Jamais selon le ministre, le contexte n’a évolué avec une telle fréquence que celle d’aujourd’hui. Il cite l’exemple des matières premières qui changent continuellement et impactent les autres données. A cet égard, les ISC sont appelées à prendre en considération tous ces changements, s’adapter à cette mouvance. Pour ce faire, les textes doivent également changer. C’est d’ailleurs ce qui explique le changement récent du texte de la commande publique.
En conséquence, cette question dépasse les dimensions purement juridiques et techniques pour aborder d’autres éléments en vue de la construction d’un État moderne et ce qu’il exige pour renforcer la transparence et garantir la responsabilité des responsables de la gestion des affaires publiques.
Il s’agit d’une part, de renforcer la confiance des autorités et des citoyens dans les méthodes et approches de gestion des fonds publics et renforcer la cohésion et la paix. Et d’autre part, de créer de la richesse et des opportunités d’emploi.
Dans ce contexte, le large champ d’intervention des ISC et la diversité de leurs mécanismes et résultats constituent un facteur majeur et décisif pour éviter les cas d’impunité et pour établir un système de responsabilité adapté à la nature des violations qui ne se caractérisent pas par une plus grande gravité et ne font pas l’objet d’une responsabilité pénale.
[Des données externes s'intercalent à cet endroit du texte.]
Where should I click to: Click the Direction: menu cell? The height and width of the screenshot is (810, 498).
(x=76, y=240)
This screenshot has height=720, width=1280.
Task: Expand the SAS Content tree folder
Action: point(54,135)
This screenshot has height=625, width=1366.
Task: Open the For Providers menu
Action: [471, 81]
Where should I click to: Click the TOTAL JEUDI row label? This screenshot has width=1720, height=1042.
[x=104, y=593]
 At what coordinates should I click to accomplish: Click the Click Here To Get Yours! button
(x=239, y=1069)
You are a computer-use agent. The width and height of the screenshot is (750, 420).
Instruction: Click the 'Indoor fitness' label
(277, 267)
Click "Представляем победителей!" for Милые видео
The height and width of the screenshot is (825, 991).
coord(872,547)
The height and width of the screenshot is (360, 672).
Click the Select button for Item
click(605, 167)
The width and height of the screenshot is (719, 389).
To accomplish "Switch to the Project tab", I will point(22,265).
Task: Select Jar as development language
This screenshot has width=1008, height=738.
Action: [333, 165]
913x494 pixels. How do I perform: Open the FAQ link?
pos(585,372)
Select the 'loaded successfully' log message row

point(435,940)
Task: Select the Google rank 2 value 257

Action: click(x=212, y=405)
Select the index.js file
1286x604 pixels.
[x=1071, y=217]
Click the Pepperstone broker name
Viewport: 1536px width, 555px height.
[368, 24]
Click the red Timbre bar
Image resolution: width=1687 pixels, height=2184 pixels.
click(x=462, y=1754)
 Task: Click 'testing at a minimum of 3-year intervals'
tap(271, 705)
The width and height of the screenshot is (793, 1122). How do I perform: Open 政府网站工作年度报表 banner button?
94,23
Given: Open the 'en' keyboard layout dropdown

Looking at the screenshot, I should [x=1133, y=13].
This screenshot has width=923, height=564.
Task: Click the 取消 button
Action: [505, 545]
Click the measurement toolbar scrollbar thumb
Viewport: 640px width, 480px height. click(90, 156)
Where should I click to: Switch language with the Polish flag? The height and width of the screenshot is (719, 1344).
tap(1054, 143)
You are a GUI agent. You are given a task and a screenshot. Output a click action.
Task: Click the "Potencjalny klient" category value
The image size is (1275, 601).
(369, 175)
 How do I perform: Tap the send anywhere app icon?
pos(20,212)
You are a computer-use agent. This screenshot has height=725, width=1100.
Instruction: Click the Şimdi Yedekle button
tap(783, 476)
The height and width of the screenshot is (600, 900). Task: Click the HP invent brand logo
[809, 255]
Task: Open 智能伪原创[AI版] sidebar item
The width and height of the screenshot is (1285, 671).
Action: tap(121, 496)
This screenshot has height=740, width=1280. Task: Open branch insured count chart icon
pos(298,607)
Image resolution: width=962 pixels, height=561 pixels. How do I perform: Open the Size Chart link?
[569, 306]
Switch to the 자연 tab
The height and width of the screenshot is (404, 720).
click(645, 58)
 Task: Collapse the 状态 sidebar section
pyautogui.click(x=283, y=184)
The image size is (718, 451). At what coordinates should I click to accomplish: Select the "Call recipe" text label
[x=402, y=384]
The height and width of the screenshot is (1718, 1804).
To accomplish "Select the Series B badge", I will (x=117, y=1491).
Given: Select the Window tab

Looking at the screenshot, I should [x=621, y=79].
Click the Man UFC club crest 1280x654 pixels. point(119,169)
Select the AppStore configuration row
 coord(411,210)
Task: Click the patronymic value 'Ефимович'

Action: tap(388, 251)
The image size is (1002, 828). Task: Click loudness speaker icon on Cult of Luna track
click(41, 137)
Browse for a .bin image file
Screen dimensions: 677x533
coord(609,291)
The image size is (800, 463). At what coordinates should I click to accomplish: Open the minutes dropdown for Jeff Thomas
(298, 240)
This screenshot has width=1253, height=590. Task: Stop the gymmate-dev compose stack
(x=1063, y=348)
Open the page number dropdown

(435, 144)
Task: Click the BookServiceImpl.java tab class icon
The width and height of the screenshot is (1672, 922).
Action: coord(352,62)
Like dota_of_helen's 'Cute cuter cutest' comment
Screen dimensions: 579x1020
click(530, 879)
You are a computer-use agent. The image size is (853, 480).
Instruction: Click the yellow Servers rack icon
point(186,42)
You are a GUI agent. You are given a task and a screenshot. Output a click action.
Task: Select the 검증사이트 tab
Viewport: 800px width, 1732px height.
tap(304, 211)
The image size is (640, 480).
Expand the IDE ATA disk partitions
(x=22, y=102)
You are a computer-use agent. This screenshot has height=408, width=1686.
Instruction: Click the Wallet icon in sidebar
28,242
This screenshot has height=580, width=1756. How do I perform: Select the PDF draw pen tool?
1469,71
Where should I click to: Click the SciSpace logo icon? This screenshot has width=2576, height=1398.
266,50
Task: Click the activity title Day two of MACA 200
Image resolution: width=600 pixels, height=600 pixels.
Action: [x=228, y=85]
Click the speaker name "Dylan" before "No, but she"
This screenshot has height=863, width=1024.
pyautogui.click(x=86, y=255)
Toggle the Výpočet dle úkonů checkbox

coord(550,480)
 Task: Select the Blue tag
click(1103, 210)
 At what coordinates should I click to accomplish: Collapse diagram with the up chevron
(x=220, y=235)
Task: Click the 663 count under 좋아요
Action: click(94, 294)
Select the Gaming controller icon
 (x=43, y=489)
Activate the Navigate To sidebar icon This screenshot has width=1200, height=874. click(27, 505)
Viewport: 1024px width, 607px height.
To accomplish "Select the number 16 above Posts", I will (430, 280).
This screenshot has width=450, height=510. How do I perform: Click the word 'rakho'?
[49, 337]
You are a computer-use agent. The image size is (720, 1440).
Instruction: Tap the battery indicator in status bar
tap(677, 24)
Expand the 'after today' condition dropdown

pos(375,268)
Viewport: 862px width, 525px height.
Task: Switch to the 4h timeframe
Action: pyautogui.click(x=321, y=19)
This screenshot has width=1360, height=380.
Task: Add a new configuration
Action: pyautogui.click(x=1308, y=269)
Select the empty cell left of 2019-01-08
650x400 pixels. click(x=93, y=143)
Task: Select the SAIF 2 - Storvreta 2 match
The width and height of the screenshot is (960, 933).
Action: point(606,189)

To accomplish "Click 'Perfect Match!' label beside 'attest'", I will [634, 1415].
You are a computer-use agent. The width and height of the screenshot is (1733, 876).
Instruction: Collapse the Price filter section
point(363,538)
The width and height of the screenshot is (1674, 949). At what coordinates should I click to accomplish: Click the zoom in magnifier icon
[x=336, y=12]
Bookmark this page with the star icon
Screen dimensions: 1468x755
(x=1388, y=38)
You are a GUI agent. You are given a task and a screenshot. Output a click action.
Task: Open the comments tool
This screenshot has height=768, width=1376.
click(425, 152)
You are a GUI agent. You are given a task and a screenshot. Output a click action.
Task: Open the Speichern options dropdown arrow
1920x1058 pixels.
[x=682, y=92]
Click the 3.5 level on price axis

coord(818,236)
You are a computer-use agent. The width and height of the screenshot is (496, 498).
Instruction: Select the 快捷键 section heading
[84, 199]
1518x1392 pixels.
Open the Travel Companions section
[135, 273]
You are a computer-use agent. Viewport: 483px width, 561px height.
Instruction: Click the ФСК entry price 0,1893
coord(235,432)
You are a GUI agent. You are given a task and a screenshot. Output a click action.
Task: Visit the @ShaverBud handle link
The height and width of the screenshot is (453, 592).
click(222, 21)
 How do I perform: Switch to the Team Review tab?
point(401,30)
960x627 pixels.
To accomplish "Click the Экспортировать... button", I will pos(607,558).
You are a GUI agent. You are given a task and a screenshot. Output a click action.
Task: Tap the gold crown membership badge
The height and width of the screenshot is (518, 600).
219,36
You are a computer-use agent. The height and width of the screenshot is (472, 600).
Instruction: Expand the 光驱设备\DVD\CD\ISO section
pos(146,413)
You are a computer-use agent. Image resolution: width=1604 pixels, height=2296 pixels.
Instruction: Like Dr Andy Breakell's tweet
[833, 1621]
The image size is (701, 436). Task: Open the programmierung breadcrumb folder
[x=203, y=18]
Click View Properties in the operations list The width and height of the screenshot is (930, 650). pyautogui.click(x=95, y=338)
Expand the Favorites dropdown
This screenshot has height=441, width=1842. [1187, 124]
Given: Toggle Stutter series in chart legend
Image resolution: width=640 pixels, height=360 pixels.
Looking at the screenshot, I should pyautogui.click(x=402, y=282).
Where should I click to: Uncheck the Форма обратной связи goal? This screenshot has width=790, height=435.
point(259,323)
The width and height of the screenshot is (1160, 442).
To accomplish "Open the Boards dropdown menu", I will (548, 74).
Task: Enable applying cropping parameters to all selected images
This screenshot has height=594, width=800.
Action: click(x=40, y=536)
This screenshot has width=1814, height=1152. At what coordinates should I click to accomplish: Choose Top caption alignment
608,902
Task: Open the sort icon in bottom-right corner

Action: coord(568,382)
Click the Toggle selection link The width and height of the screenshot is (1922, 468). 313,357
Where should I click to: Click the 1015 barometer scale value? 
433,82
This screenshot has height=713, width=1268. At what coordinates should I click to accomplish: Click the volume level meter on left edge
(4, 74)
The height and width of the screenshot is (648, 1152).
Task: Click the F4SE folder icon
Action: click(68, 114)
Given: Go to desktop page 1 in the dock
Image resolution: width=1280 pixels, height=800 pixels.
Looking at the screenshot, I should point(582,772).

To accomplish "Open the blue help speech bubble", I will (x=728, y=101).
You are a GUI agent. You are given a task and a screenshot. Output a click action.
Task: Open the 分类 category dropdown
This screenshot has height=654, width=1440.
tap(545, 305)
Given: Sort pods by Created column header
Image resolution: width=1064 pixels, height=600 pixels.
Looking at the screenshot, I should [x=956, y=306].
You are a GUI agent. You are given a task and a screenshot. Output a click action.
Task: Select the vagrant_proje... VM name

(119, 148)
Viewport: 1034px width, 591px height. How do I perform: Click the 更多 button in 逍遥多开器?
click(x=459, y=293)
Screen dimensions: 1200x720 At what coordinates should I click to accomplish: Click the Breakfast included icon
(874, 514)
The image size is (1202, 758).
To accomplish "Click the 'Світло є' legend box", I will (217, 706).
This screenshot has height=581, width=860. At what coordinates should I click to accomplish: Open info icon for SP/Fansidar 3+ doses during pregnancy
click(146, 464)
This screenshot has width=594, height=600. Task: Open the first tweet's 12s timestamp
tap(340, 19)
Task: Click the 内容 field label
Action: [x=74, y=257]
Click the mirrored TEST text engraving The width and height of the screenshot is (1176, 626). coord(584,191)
« Compte tenu des attentes croissantes de développement de nos sociétés, à la lumière des crises géopolitiques, économiques et financières mondiales successives et de leurs répercussions, nous, en tant qu’organismes de contrôle, sommes obligés de progresser vers des étapes plus avancées dans les pratiques de contrôle et de nous engager dans une nouvelle dynamique, basée sur une perception préalable des transformations profondes dans la nature de nos nouvelles fonctions institutionnelles et de développement et des enjeux et défis auxquels est confronté le contrôle de l’argent public en contribuant à la discussion sur les principaux axes de réformes pour moderniser la législation nationale relative aux systèmes de responsabilité pour suivre, outre ces contraintes, l’évolution des finances publiques et des réformes du secteur public », conclut El Adaoui.
Parce que les institutions supérieures de contrôle opèrent dans le cadre d’un système institutionnel de contrôle des finances publiques au sein de chaque pays, l’efficacité de l’application du principe du lien entre responsabilité et redevabilité nécessite, en parallèle, d’assurer l’intégration avec les différents organes de contrôle qui composent ce système, ainsi que les organes et institutions de gouvernance dans le cadre d’un système national intégré.
Une chose est sûre : le diagnostic dressé par les intervenants interpelle par rapport aux perspectives d’un avenir empreint d’incertitudes. D’où l’enjeu de traduire les recommandations émanant de cette rencontre en process, d’intégrer la logique du respect de la réglementation, de mettre en place des indicateurs de performance… et ce pour un meilleur impact sur le citoyen parce que in fine c’est le but ultime de toute politique publique.